*** Begin section ***

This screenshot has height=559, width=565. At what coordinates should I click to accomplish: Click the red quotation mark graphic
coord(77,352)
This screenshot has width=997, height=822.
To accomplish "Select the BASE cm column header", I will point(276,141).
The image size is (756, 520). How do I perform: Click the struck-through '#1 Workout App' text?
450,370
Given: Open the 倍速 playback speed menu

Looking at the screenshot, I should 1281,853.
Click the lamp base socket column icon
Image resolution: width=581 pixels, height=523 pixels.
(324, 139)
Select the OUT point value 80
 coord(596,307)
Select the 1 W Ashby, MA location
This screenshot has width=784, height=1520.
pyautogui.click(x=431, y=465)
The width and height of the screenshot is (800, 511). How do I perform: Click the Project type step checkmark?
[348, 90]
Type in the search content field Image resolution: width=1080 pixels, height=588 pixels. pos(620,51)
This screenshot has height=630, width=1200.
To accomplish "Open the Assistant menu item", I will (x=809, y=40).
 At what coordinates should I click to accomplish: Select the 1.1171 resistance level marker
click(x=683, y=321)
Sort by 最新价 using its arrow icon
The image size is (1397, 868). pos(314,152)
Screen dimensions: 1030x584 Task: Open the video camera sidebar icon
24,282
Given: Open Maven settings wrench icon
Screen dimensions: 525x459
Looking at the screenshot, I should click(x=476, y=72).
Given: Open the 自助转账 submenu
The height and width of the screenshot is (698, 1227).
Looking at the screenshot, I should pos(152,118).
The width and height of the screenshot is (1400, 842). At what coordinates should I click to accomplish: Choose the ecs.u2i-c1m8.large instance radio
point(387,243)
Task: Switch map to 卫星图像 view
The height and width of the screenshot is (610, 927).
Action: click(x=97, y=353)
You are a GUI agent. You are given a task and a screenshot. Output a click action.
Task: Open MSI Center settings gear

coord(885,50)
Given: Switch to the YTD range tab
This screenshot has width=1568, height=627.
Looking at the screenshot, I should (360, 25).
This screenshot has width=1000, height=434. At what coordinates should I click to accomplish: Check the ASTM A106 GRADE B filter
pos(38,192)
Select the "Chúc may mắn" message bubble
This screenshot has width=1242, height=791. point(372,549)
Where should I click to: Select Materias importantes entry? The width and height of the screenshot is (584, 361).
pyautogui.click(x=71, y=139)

*** End section ***

What is expected: Please go through the data above and copy each line that has the word "will".

Answer box:
To accomplish "Select the BASE cm column header", I will point(276,141).
To accomplish "Open the Assistant menu item", I will (x=809, y=40).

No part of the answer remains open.